:: Brief A ::
Translate this sentence from the BLM planning article into Spanish: "The revised planning document addresses a total 247,000 acres of public land and 1.7 million acres of federal minerals in 37 counties."
:: Brief B ::
Answer these from the BLM planning article:
(i) How many years had passed since the Resource Management Plan was last revised?
(ii) In how many counties are the covered federal minerals located?
(iii) Which sacred site does the article single out?
:: Brief C ::
Go on with the BLM planning article from its last sentence, in the same plain style.

:: Document segment ::
┄┄┄┄┄┄
6/30/15

BLM ends official comment on Mato Paha impact statement


Spurred by a nationwide initiative to protect sage grouse habitat and the first revision of the US Bureau of Land Management Resource Management Plan in 27 years, tribes are taking part in a review of public properties and mineral rights in South Dakota.
However, it has come to address concerns about protecting water from uranium mining, gas and oil development, and sacred sites, especially Bear Butte. The revised planning document addresses a total 247,000 acres of public land and 1.7 million acres of federal minerals in 37 counties. The majority of the land and claims are in Western South Dakota in the counties of Harding, Butte, Lawrence, Pennington, Custer, Fall River, Meade, Perkins and Stanley. Other interests taking part in the process for the management plan are: Barrick Gold of North Amer. Inc. ; Petro-Hunt ; Western Land Services ; American Colloid ; West River Eagle; Howes Grazing Association ; Moreau Grazing Association ; Powertech Uranium Corp. GCC Dacotah Cement; Wharf Resources and Wind Quarry LLC. [Talli Nauman, Native Sun News, posted at Indianz]
Human history in North America is sacred to those who were here first but to those who have arrived in the last century or two not so much.
┄┄┄┄┄┄
:: Records ::
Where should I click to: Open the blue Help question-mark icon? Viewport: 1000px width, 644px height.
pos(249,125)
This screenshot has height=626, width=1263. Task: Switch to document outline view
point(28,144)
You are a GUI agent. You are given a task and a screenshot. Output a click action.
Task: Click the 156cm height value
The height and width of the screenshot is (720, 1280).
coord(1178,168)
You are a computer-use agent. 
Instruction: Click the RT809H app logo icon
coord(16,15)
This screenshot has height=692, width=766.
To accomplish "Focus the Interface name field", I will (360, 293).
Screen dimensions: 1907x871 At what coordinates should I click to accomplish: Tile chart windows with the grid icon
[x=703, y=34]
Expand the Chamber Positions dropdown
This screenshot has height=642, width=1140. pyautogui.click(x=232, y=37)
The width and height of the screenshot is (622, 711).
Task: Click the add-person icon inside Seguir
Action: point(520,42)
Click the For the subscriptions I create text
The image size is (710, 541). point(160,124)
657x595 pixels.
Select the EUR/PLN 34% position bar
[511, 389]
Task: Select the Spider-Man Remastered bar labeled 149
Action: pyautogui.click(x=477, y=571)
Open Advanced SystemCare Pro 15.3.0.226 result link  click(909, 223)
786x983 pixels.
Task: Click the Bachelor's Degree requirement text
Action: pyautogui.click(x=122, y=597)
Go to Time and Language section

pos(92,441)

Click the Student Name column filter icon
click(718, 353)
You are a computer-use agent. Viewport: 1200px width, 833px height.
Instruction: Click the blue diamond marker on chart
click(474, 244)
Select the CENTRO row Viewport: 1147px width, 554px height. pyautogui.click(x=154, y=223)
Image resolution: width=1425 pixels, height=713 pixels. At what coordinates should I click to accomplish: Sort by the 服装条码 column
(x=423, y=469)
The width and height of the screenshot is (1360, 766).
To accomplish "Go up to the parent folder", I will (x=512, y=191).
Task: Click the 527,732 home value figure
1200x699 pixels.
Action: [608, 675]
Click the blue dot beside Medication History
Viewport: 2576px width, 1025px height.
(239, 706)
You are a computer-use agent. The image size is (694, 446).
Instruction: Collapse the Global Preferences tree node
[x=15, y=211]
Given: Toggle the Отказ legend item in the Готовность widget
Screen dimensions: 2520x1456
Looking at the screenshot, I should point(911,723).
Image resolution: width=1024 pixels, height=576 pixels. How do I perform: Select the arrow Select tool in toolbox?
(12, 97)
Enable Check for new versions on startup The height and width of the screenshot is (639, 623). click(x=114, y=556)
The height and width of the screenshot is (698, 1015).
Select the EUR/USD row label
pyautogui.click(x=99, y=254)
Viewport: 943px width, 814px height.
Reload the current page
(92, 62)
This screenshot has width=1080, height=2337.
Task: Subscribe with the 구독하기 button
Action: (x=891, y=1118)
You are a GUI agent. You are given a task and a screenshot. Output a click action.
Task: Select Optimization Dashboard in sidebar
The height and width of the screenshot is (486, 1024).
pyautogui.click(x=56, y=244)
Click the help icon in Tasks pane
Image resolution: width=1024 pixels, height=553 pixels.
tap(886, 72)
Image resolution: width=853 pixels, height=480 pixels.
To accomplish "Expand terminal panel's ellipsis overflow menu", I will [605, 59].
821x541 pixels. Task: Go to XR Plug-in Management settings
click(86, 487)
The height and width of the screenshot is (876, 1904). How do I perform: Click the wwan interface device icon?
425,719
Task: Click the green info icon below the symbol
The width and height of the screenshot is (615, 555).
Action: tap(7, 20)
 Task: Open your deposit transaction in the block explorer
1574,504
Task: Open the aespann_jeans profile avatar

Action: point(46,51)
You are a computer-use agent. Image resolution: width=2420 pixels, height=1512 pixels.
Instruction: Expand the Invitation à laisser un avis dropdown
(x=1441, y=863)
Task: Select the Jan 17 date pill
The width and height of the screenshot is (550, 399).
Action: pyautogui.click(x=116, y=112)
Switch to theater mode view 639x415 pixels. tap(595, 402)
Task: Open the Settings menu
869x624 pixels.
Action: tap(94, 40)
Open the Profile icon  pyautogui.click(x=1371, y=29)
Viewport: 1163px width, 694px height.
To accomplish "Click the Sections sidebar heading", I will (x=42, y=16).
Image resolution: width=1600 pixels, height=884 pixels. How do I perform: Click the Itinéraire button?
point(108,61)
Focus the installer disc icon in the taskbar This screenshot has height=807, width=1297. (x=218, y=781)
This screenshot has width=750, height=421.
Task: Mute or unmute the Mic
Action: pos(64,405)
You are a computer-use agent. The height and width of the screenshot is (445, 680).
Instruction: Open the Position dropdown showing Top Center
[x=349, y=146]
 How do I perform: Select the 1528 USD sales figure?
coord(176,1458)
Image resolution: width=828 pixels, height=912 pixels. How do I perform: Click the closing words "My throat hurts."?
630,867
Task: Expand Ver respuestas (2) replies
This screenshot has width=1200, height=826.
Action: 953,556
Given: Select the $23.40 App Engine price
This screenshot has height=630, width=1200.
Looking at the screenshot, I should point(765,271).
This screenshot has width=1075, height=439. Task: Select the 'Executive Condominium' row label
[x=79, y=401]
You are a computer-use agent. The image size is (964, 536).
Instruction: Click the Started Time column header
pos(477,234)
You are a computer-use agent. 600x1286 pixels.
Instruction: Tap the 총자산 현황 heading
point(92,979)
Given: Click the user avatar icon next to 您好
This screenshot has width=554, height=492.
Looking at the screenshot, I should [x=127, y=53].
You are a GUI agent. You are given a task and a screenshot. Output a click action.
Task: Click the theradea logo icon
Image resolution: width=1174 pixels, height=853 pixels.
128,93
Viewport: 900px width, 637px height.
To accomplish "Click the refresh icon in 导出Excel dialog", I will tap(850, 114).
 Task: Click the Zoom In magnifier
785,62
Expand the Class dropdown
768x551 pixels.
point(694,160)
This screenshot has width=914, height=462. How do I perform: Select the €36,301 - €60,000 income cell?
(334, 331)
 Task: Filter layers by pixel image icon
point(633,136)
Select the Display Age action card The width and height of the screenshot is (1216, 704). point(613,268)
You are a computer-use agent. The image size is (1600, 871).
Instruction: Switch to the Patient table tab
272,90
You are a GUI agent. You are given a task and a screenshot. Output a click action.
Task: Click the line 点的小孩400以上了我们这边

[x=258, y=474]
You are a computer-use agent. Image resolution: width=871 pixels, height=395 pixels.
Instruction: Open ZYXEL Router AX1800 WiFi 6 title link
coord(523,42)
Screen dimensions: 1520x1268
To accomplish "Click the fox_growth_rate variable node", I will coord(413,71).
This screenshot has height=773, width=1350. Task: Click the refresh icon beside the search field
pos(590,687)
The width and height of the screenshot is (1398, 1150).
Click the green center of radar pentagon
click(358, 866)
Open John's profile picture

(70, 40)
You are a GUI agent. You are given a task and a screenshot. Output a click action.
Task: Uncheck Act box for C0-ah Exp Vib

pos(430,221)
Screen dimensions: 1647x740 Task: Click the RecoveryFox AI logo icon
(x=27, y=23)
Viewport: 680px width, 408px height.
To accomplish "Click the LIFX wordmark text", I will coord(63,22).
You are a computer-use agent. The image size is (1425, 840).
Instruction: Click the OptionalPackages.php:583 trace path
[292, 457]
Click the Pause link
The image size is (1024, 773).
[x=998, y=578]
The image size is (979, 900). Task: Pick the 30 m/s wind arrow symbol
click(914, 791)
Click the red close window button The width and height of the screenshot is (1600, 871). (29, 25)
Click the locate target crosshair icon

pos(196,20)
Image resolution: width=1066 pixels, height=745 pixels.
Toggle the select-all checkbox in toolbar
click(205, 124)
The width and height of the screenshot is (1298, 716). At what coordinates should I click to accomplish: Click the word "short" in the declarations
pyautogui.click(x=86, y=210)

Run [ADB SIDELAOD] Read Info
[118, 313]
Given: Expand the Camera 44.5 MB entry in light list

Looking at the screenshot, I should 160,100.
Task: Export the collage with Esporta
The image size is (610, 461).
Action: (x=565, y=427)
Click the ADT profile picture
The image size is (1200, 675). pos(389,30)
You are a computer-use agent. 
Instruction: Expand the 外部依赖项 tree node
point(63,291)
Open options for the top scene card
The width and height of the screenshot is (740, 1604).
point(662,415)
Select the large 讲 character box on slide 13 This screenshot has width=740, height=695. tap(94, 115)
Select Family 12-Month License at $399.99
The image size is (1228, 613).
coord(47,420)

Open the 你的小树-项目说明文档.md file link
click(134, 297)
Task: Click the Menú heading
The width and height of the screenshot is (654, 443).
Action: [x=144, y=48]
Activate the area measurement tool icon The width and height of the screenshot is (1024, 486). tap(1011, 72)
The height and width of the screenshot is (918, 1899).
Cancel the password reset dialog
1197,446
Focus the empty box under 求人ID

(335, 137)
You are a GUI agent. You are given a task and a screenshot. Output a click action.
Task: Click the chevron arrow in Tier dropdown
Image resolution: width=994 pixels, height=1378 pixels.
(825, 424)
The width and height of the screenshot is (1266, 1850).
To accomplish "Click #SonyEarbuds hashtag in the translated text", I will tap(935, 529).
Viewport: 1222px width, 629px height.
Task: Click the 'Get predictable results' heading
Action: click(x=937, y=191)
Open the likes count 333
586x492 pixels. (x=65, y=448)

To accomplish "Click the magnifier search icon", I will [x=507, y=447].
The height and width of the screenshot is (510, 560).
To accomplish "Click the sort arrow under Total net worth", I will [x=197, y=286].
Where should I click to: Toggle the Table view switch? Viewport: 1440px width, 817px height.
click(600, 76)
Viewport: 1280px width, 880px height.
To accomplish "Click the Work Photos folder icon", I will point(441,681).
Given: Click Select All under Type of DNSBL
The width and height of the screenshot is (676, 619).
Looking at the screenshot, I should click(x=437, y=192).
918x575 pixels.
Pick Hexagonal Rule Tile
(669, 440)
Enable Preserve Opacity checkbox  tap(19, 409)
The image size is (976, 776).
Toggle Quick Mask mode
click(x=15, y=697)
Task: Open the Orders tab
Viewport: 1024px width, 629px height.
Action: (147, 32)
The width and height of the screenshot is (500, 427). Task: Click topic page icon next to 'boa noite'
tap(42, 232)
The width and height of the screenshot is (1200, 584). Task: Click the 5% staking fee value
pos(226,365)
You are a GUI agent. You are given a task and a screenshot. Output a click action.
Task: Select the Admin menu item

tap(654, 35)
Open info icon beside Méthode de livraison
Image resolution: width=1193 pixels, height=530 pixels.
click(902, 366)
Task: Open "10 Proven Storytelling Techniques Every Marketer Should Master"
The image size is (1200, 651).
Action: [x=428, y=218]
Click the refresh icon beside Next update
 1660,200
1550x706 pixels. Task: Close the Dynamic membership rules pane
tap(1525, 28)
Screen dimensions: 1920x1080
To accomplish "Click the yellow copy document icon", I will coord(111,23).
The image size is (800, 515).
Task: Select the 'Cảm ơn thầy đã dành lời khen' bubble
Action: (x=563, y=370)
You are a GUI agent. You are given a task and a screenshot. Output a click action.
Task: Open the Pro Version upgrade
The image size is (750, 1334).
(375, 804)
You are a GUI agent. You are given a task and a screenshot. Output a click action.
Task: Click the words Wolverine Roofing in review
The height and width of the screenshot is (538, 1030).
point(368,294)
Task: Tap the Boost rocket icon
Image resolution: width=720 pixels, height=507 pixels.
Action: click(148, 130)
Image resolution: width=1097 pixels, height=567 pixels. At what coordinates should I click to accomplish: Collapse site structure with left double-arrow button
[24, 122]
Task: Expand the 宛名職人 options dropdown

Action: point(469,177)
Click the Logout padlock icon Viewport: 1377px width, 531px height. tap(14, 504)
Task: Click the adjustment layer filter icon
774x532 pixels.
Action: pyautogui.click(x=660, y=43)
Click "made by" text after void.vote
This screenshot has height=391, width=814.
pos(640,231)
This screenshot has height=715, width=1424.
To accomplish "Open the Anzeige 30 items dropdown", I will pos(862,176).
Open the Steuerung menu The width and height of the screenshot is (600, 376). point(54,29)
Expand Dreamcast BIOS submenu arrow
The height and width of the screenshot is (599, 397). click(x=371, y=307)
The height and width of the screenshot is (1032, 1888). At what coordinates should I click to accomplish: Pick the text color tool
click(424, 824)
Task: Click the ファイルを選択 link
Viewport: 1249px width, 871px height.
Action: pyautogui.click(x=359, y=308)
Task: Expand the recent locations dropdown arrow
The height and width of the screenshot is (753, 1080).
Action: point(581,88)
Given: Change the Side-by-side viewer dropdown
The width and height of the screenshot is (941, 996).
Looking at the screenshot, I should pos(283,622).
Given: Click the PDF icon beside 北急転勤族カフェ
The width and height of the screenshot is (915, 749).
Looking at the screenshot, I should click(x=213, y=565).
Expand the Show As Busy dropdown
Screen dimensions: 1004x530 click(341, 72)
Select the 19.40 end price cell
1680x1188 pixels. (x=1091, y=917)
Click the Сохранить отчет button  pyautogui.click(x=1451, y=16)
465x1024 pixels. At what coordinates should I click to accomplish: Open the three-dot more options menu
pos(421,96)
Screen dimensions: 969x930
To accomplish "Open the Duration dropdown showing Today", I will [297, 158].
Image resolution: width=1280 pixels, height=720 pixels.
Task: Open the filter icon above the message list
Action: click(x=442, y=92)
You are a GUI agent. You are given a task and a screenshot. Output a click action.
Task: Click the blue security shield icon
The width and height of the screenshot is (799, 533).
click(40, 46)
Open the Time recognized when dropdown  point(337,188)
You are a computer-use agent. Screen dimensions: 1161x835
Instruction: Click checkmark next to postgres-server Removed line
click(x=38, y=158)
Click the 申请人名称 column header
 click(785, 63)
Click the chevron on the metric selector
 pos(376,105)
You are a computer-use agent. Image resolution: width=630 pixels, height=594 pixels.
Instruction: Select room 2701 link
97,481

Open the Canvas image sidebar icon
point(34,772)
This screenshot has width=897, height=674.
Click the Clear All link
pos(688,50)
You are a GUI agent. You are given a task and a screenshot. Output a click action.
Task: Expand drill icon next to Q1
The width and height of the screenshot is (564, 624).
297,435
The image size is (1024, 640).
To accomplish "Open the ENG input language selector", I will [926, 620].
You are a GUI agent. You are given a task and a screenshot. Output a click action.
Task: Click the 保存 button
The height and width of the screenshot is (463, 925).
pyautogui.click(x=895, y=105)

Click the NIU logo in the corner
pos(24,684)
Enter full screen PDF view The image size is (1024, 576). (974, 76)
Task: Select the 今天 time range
┄┄┄┄┄┄
:: Answer area A ::
El documento de planificación revisado abarca un total de 247.000 acres de tierras públicas y 1,7 millones de acres de minerales federales en 37 condados.

:: Answer area B ::
(i) 27 years
(ii) 37 counties
(iii) Bear Butte

:: Answer area C ::
Graves are often uncovered or disturbed by Borg-like construction operations frantically creating the conditions for sprawl.

Meade County in South Dakota is facing charges of desecrating burial sites when excavators besmirched sacred lands adjacent to Mato Paha (Bear Butte) for another road through Indian Country.
All the Tribal Historic Preservation Offices associated with the Bear Butte sacred protected area in Meade County have been notified about a study revealing the possibility of burial sites on the proposed route of a controversial bypass road near the peak, a spokesperson for Meade County Taxpayers for Responsible Government (MCTRG) said May 18. During a May 14 Meade County Commission meeting, Highway Superintendent Ken McGirr responded to questions from Chair Alan Aker, referring to the possibility of several ceremonial grave sites found during an archeological study of the proposed Sturgis bypass route just a few miles from Bear Butte, Ft. Meade and the historic Custer Trail. By raising the issue at the commission meeting, Aker indicated an interest in pursuing the route despite citizen opposition, according to Prairie Hills Audubon Society Chapter President Nancy Hilding. [Talli Nauman, Native Sun News]
Aker is a GOP former legislator and white supremacist with a history of hatred for the Earth.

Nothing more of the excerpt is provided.